=== Begin Enclosure ===

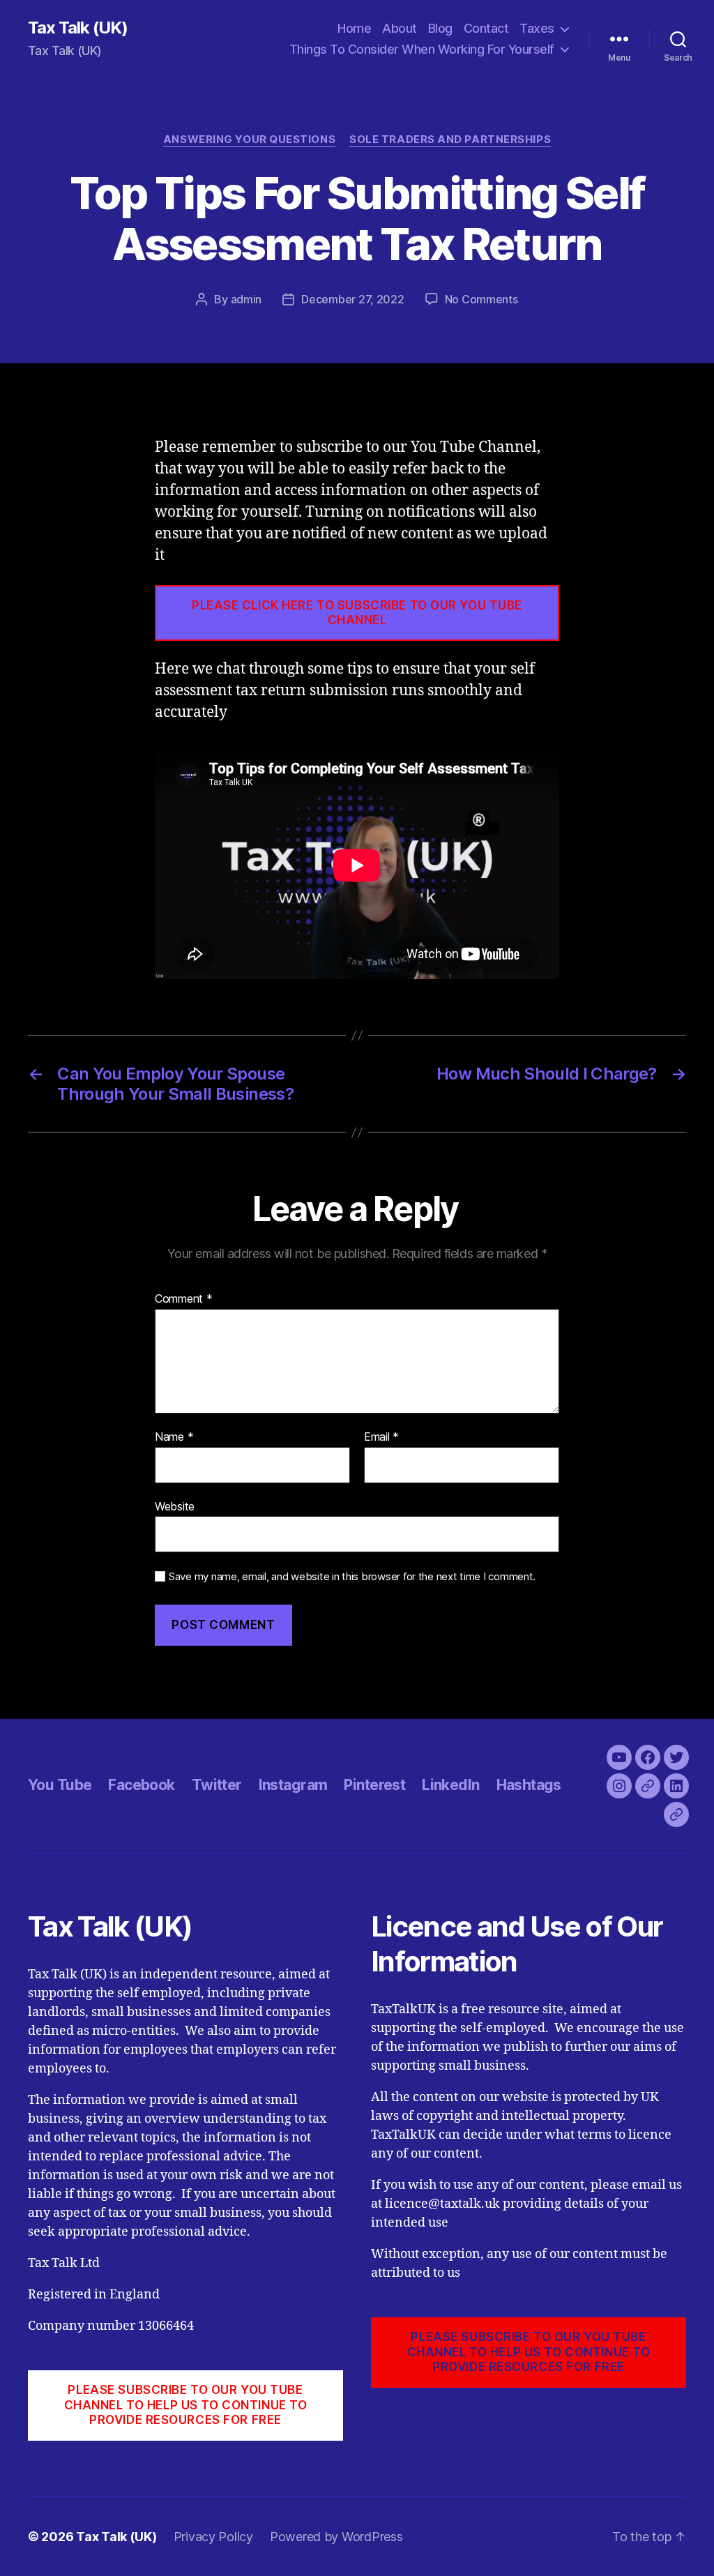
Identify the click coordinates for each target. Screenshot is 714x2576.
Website (175, 1506)
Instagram (293, 1785)
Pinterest (374, 1785)
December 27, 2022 (352, 299)
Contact (486, 28)
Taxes (536, 28)
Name (174, 1437)
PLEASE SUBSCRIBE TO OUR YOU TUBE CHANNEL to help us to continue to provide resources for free (185, 2405)
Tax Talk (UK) (78, 28)
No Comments (481, 299)
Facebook (141, 1785)
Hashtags (528, 1785)
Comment (184, 1299)
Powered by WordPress (336, 2536)
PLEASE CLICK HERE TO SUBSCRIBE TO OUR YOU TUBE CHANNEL (357, 612)
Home (354, 28)
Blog (440, 28)
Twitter (217, 1785)
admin (246, 299)
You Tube (59, 1785)
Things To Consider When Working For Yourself (421, 49)
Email (381, 1437)
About (399, 28)
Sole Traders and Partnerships (450, 139)
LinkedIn (450, 1785)
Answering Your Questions (249, 139)
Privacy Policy (213, 2536)
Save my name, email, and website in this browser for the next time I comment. (352, 1576)
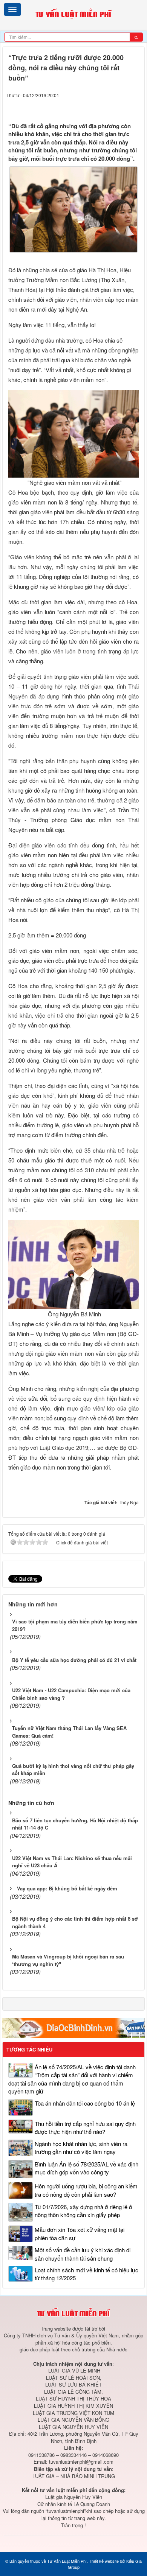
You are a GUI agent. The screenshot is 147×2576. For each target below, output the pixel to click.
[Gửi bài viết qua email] (106, 106)
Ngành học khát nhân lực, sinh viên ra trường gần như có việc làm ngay (81, 2147)
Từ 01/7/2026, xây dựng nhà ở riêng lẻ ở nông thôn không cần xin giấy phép (83, 2211)
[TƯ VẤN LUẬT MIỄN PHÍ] (73, 14)
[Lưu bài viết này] (134, 106)
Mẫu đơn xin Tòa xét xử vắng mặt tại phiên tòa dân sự (79, 2233)
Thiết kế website (104, 2561)
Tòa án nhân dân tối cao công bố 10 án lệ (85, 2103)
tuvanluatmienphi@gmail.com (81, 2461)
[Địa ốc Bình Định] (73, 2027)
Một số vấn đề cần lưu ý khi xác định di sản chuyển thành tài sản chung (82, 2254)
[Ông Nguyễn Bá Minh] (74, 1264)
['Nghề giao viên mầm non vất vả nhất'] (74, 433)
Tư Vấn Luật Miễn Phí (67, 2561)
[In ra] (120, 106)
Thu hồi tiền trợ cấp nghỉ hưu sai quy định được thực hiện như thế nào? (85, 2127)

=== End Enclosure ===

* Problem to solve: Count, and answer with the number only: how many lines of the data include the string "SUBSCRIBE"?

* Answer to the problem: 2